Running a Spark Task
Once you have a Union account, install union
:
pip install union
Export the following environment variable to build and push images to your own container registry:
# replace with your registry name
export IMAGE_SPEC_REGISTRY="<your-container-registry>"
Then run the following commands to run the workflow:
$ git clone https://github.com/unionai/unionai-examples
$ cd unionai-examples
$ union run --remote <path/to/file.py> <workflow_name> <params>
The source code for this tutorial can be found here.
import datetime
import random
from operator import add
import flytekit
from flytekit import ImageSpec, Resources, task, workflow
from flytekitplugins.spark import Spark
Create an ImageSpec
to automate the retrieval of a prebuilt Spark image.

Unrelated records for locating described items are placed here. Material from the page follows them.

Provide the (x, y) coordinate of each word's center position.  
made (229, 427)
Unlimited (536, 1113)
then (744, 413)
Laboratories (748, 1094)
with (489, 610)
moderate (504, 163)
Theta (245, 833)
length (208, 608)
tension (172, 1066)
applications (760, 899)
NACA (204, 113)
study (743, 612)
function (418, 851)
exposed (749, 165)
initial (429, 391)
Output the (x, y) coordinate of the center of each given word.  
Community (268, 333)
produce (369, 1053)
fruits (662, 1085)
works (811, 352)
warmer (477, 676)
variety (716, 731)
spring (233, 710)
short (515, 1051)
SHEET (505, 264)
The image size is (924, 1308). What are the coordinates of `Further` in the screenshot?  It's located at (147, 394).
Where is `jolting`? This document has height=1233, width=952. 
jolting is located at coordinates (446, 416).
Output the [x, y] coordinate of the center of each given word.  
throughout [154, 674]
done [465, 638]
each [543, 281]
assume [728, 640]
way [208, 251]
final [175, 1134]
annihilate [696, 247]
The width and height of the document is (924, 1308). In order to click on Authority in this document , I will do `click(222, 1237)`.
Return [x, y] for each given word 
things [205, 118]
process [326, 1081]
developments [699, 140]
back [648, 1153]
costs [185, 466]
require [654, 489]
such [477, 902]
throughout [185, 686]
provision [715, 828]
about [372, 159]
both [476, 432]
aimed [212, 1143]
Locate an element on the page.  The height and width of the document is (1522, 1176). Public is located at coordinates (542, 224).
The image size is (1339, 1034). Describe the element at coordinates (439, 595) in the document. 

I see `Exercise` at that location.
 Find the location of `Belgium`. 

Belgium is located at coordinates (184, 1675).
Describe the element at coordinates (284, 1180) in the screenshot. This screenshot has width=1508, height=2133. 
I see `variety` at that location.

custom_image = ImageSpec(python_version="3.9", registry="ghcr.io/flyteorg", packages=["flytekitplugins-spark"])
Replace ghcr.io/flyteorg
with a container registry you’ve access to publish to.
To upload the image to the local registry in the demo cluster, indicate the registry as localhost:30000
.
To create a Spark task, add flytekitplugins.spark.Spark
config to the Flyte task.
The spark_conf
parameter can encompass configuration choices commonly employed when setting up a Spark cluster.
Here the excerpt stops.